White Dome (‘Dardom’) is an older feeble lacecap type with strong stems. The flowers do not compare with ‘Haas Halo’ or ‘Mary Nell’ as sepal numbers are few and arranged irregularly around the periphery of the inflorescence. A vigorous grower, easily reaching 4-5 feet. Leaves with a gray underside reminding of subsp. discolor affinity. I believe this has been removed from the market.
Hydrangea arborescens is hardy from Zones 4 to 9. Obviously, not all cultivars are equal in terms of adaptability. Choose carefully. Flowers are formed on old and new wood.

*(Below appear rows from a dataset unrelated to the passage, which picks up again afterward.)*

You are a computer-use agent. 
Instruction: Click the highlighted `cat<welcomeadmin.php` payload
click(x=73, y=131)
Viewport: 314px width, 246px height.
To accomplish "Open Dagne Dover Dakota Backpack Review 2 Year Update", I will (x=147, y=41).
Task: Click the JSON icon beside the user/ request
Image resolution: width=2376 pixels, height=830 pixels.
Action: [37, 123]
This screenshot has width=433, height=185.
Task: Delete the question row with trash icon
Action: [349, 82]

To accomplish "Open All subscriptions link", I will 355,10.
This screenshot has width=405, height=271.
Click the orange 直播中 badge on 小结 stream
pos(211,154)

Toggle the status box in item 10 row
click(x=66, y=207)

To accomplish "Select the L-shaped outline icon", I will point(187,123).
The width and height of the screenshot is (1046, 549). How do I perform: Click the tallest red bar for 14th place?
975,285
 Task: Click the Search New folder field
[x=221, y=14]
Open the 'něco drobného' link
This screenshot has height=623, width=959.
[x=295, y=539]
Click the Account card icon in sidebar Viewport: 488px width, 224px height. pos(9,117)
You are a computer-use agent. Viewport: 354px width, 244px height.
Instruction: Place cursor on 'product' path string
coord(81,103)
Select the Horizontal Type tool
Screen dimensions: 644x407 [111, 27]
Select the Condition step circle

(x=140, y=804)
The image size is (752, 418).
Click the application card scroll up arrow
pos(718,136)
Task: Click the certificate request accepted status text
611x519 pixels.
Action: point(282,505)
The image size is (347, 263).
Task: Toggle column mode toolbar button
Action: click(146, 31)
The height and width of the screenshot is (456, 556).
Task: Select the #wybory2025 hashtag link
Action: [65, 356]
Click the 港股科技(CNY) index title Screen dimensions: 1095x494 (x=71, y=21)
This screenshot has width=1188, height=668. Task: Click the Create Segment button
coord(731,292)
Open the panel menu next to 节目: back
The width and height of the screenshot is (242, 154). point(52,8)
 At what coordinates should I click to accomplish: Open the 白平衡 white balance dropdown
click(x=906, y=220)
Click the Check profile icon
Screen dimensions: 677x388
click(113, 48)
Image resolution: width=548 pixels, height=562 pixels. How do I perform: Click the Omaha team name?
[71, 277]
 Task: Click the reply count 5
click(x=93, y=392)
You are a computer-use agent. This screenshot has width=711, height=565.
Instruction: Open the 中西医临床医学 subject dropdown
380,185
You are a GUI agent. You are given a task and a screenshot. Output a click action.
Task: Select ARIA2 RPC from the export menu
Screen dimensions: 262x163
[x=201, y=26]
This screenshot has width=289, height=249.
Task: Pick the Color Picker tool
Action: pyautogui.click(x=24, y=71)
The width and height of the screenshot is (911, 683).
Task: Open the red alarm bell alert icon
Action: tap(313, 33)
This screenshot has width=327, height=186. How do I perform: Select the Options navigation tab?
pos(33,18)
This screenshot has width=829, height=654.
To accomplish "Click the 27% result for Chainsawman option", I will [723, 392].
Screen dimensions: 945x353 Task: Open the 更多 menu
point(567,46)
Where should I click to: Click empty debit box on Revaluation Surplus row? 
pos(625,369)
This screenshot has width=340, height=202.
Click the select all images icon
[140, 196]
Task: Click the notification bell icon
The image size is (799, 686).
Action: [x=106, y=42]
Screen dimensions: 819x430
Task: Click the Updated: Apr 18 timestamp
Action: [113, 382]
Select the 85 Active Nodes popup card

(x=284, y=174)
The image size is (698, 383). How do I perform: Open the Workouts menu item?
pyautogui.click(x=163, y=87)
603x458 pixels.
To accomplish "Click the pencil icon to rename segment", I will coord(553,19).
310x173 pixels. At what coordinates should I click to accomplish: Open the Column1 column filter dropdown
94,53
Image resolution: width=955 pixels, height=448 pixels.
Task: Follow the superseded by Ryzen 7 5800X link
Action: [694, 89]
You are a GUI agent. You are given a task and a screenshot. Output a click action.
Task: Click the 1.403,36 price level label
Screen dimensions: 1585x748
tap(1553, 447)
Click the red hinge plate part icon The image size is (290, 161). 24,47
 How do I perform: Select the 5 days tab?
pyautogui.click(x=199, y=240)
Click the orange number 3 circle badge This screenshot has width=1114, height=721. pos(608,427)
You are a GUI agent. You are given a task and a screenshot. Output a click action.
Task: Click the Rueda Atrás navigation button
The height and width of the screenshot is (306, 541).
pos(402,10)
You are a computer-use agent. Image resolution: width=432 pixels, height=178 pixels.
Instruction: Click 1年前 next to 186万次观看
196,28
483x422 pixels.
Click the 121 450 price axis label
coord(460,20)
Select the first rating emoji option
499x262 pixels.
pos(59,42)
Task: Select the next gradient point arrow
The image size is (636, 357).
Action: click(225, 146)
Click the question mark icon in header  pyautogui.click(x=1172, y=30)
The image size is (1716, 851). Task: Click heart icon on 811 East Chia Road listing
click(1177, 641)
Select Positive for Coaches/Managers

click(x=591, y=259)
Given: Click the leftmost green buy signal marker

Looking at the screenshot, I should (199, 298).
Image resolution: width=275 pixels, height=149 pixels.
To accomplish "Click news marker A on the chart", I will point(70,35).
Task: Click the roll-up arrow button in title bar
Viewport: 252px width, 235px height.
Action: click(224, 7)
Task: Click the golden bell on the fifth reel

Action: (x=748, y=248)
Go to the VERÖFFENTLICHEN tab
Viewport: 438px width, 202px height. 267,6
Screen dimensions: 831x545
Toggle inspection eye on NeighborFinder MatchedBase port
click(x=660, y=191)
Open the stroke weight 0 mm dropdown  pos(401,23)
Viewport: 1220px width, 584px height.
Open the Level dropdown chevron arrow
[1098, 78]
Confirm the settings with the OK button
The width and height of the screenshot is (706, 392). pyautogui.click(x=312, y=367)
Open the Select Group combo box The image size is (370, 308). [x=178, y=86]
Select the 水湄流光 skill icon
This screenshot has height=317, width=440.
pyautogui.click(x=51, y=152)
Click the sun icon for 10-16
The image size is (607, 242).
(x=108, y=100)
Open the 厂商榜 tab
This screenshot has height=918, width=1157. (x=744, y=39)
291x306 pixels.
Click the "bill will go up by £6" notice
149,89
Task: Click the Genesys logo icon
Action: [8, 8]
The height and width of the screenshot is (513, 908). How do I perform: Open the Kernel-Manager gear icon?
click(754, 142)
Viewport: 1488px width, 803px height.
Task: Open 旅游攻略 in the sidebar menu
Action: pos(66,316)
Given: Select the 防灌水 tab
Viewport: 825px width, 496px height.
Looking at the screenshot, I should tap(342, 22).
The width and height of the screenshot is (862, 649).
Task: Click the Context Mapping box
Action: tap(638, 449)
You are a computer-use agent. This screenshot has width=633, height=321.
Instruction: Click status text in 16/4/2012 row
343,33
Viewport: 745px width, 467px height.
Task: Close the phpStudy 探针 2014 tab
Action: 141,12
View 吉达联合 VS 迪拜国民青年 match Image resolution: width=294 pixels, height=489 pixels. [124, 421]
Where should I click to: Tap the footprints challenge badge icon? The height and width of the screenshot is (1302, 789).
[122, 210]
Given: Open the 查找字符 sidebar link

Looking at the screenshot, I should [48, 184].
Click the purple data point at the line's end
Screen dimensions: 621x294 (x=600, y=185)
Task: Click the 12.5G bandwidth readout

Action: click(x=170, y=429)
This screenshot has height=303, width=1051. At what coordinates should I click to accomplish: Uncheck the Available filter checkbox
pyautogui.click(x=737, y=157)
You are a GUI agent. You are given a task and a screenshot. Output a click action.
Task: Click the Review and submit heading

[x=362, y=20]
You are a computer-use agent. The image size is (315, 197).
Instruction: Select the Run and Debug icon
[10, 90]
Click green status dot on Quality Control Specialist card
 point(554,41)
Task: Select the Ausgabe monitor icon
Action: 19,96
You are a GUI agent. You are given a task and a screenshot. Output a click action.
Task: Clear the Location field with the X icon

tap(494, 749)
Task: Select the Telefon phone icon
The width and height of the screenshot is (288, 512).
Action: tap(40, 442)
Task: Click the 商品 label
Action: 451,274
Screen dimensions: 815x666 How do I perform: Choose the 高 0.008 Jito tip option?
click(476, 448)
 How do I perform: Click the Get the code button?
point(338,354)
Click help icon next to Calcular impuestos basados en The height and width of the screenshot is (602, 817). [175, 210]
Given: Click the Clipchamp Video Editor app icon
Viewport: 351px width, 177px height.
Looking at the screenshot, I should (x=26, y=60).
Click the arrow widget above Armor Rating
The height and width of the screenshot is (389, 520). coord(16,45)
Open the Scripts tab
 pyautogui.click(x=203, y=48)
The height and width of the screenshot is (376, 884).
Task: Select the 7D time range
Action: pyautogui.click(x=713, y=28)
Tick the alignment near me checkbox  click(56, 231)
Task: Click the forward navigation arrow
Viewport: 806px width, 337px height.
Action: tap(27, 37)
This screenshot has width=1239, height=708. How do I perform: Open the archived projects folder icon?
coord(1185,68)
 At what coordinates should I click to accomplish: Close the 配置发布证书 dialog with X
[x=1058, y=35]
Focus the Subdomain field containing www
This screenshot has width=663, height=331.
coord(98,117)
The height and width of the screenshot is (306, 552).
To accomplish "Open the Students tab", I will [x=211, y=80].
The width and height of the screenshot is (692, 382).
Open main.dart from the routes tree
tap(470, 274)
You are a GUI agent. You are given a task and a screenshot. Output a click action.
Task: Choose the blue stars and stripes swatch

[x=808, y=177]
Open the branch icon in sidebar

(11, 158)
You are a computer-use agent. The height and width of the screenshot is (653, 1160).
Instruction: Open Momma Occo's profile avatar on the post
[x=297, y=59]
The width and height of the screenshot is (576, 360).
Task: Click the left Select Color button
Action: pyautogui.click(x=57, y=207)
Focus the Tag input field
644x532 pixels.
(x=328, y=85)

Cultivars like ‘Mary Nell’ are exceptionally fast to develop new flower buds/flowers. ‘Mary Nell’ rooted cuttings transplanted to 1-gallon containers in early June developed flower buds by mid-July. The species has much to offer including reliable flower production, year-in and year-out. There will be many more introductions in the future as its genetic potential continues to be mined.
Opinions expressed are those of the author and do not necessarily represent the views of GIE Media, Inc.